▶ _TO DO_: Copy out each of the items that follow, word for word and in the same order.

++++ MATERIAL PROVIDED

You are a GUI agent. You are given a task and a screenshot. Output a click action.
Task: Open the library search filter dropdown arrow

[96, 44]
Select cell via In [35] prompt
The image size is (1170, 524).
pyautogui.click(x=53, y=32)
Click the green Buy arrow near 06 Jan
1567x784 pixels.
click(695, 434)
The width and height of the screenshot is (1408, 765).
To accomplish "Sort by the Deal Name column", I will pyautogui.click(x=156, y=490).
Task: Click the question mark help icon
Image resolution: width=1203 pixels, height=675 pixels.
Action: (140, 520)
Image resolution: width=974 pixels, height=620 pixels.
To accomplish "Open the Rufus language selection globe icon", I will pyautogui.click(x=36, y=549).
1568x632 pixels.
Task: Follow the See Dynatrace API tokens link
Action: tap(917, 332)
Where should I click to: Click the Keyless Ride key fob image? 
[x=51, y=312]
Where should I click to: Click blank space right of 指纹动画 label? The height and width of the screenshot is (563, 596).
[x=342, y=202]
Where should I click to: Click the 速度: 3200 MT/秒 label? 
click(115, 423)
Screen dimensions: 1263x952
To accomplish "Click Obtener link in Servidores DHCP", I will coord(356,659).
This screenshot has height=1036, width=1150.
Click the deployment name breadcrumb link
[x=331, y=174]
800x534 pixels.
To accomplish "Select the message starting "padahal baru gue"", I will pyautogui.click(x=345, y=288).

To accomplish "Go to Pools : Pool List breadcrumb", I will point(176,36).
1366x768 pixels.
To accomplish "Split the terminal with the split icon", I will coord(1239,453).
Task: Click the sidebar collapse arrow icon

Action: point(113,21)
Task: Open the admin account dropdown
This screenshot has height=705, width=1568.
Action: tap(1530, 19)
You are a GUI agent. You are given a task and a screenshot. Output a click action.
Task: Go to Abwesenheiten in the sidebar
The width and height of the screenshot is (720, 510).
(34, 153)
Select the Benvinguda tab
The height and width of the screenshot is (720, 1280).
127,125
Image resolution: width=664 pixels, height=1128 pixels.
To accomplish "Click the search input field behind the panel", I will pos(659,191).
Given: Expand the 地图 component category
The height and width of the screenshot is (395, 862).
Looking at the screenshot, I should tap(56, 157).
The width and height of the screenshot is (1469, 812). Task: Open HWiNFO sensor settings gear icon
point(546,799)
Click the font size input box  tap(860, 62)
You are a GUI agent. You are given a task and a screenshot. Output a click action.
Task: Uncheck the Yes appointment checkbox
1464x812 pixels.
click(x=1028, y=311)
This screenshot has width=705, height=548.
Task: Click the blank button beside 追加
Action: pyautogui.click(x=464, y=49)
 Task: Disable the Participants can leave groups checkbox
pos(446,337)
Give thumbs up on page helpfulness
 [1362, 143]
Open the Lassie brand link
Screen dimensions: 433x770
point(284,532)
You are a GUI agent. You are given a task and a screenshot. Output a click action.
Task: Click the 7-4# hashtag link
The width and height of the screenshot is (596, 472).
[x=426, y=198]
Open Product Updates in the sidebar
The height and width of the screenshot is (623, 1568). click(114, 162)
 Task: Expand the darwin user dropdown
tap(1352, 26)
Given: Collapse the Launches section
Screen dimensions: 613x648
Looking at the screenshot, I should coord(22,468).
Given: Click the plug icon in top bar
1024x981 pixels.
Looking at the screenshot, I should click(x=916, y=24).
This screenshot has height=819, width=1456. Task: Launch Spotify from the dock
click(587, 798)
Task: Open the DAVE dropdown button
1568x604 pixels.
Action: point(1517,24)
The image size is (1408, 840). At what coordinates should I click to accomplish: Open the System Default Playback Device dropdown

++++++++

▶ _EXERCISE OUTPUT_:
You are a GUI agent. You are given a task and a screenshot. Output a click action.
Task: Open the library search filter dropdown arrow

[96, 44]
Select cell via In [35] prompt
The image size is (1170, 524).
pyautogui.click(x=53, y=32)
Click the green Buy arrow near 06 Jan
1567x784 pixels.
click(695, 434)
The width and height of the screenshot is (1408, 765).
To accomplish "Sort by the Deal Name column", I will pyautogui.click(x=156, y=490).
Task: Click the question mark help icon
Image resolution: width=1203 pixels, height=675 pixels.
Action: (140, 520)
Image resolution: width=974 pixels, height=620 pixels.
To accomplish "Open the Rufus language selection globe icon", I will pyautogui.click(x=36, y=549).
1568x632 pixels.
Task: Follow the See Dynatrace API tokens link
Action: tap(917, 332)
Where should I click to: Click the Keyless Ride key fob image? 
[x=51, y=312]
Where should I click to: Click blank space right of 指纹动画 label? The height and width of the screenshot is (563, 596).
[x=342, y=202]
Where should I click to: Click the 速度: 3200 MT/秒 label? 
click(115, 423)
Screen dimensions: 1263x952
To accomplish "Click Obtener link in Servidores DHCP", I will coord(356,659).
This screenshot has height=1036, width=1150.
Click the deployment name breadcrumb link
[x=331, y=174]
800x534 pixels.
To accomplish "Select the message starting "padahal baru gue"", I will pyautogui.click(x=345, y=288).

To accomplish "Go to Pools : Pool List breadcrumb", I will point(176,36).
1366x768 pixels.
To accomplish "Split the terminal with the split icon", I will coord(1239,453).
Task: Click the sidebar collapse arrow icon

Action: point(113,21)
Task: Open the admin account dropdown
This screenshot has height=705, width=1568.
Action: tap(1530, 19)
You are a GUI agent. You are given a task and a screenshot. Output a click action.
Task: Go to Abwesenheiten in the sidebar
The width and height of the screenshot is (720, 510).
(34, 153)
Select the Benvinguda tab
The height and width of the screenshot is (720, 1280).
127,125
Image resolution: width=664 pixels, height=1128 pixels.
To accomplish "Click the search input field behind the panel", I will pos(659,191).
Given: Expand the 地图 component category
The height and width of the screenshot is (395, 862).
Looking at the screenshot, I should tap(56, 157).
The width and height of the screenshot is (1469, 812). Task: Open HWiNFO sensor settings gear icon
point(546,799)
Click the font size input box  tap(860, 62)
You are a GUI agent. You are given a task and a screenshot. Output a click action.
Task: Uncheck the Yes appointment checkbox
1464x812 pixels.
click(x=1028, y=311)
This screenshot has width=705, height=548.
Task: Click the blank button beside 追加
Action: pyautogui.click(x=464, y=49)
 Task: Disable the Participants can leave groups checkbox
pos(446,337)
Give thumbs up on page helpfulness
 [1362, 143]
Open the Lassie brand link
Screen dimensions: 433x770
point(284,532)
You are a GUI agent. You are given a task and a screenshot. Output a click action.
Task: Click the 7-4# hashtag link
The width and height of the screenshot is (596, 472).
[x=426, y=198]
Open Product Updates in the sidebar
The height and width of the screenshot is (623, 1568). click(114, 162)
 Task: Expand the darwin user dropdown
tap(1352, 26)
Given: Collapse the Launches section
Screen dimensions: 613x648
Looking at the screenshot, I should coord(22,468).
Given: Click the plug icon in top bar
1024x981 pixels.
Looking at the screenshot, I should click(x=916, y=24).
This screenshot has height=819, width=1456. Task: Launch Spotify from the dock
click(587, 798)
Task: Open the DAVE dropdown button
1568x604 pixels.
Action: point(1517,24)
The image size is (1408, 840). At what coordinates should I click to accomplish: Open the System Default Playback Device dropdown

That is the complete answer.